> **本文抜粋**:
そのうえで、どのように思って念仏するのか
といえば、浄土に往生するのは信心の
はたらきによるのだから、その信心をめぐまれた
ご恩を報じるためと思って、命のあるかぎり念仏
すべきです。
このような人を、浄土真宗の信心を
決定した人というのです。
(一帖第三通)
(毎月 四日 拝読の大意)
このところ、加賀・能登・越中などの国から、
僧侶も在家の人も、男も女も、たくさんの人が
この吉崎に参詣されますが、その人たちが
どういうお気持ちなのかと気がかりなことです。
というのは、浄土真宗のみ教えでは、このたび
浄土に往生することができるのは、他力の信心を
得ることによるからです。
しかし信心をたしかに得た人は見あたりません。
そうしたことで、どうして浄土に往生することが
できましょうか。
五里十里という遠い道をなんとか踏み越えて、
この雪の中を参詣されたのは、どういうお気持ち
なのだろうかと、はなはだ気がかりなことです。
そこでこれからどのように心得なければ
ならないかというと、他力の信心のいわれを
しっかり心にいただき、そのうえで、仏恩報謝の
ためにいつも念仏すべきなのです。
このように心得たならば浄土往生は
定まるのです。
その喜びからであれば、師とされる僧侶の寺へ
出向いて施しをなさるのもよいでしょう。
このような人を浄土真宗のみ教えをよく
心得た信心の人というのです。
(一帖第五通)
(毎月 五日 拝読の大意)

> **作業一覧**:
(A) 上の信心と念仏に関する文章のうち、「そうしたことで、どうして浄土に往生することが」から「出向いて施しをなさるのもよいでしょう。」までを一字一句違えずに返してください。
(B) 上の信心と念仏に関する文章を、最後に示された文の後から書き進めてください。

> **記録データ**:
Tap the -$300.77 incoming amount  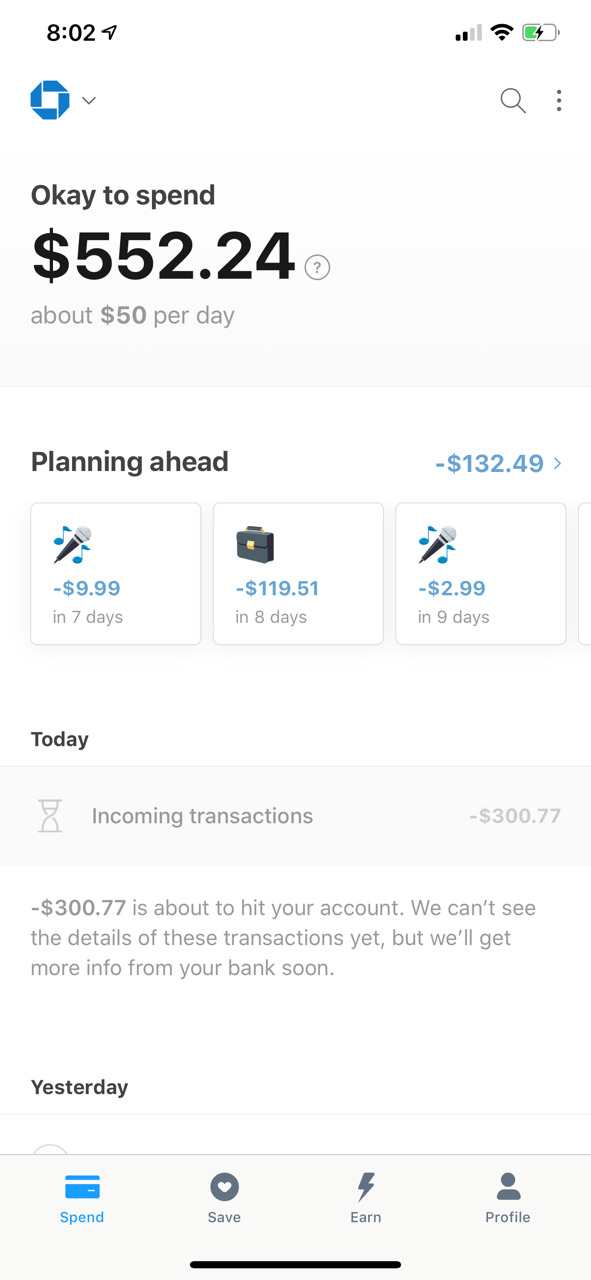pyautogui.click(x=515, y=816)
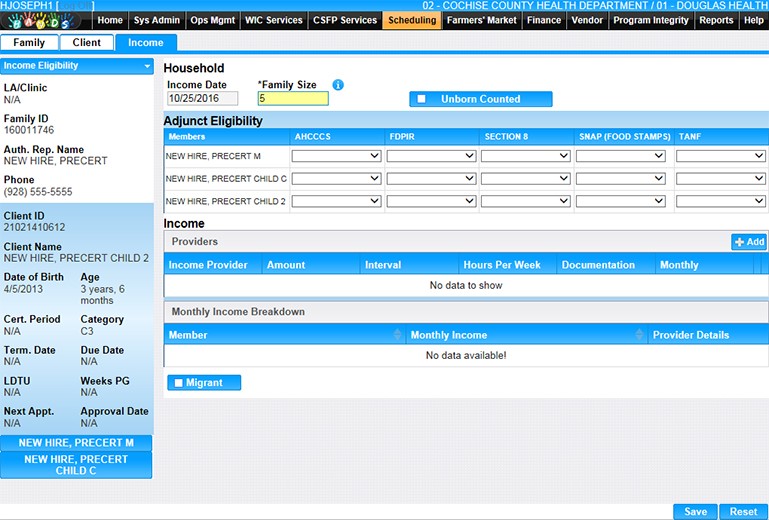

> **回答内容**:
(A)
そうしたことで、どうして浄土に往生することが
できましょうか。
五里十里という遠い道をなんとか踏み越えて、
この雪の中を参詣されたのは、どういうお気持ち
なのだろうかと、はなはだ気がかりなことです。
そこでこれからどのように心得なければ
ならないかというと、他力の信心のいわれを
しっかり心にいただき、そのうえで、仏恩報謝の
ためにいつも念仏すべきなのです。
このように心得たならば浄土往生は
定まるのです。
その喜びからであれば、師とされる僧侶の寺へ
出向いて施しをなさるのもよいでしょう。

(B)
今年の夏は、なぜかことに眠気におそわれて、
このように眠いのはいったいどうしたことかと考えて
みますに、これはきっと浄土に往生するときが
近づいたのではないかと思われます。
本当にどうしようもなく、またなごり惜しいことです。
しかし、私は今日までも、往生のときが今にもくるかと、
油断せずにその心構えはしていました。
それにつけても、この土地で、私の亡き後も信心を
決定する人たちが、これから後も続いてくださる
ようにと、いつも心から願っているのです。
私が往生することについては、なんの疑いも
ありませんが、あなたがたの心には、大いに
油断があるように思います。
命のあるかぎり、私たちは、いつ往生のときが
きてもよい心構えで生きるべきです。
しかし、あなた方はその心構えが十分にできて
いないように思います。
明日をも知れないはかない命です。
命が終わってからでは、なにをいっても
むなしいことです。
命のある間に疑いがはれなかったならば、
きっと後悔するばかりでしょう。
どうぞ、十分お考えになってください。
(一帖第六通)
(毎月 六日拝読の大意)
文明三年四月上旬に、近江の地から北国へ来て、
越前や加賀の各地をまわりました。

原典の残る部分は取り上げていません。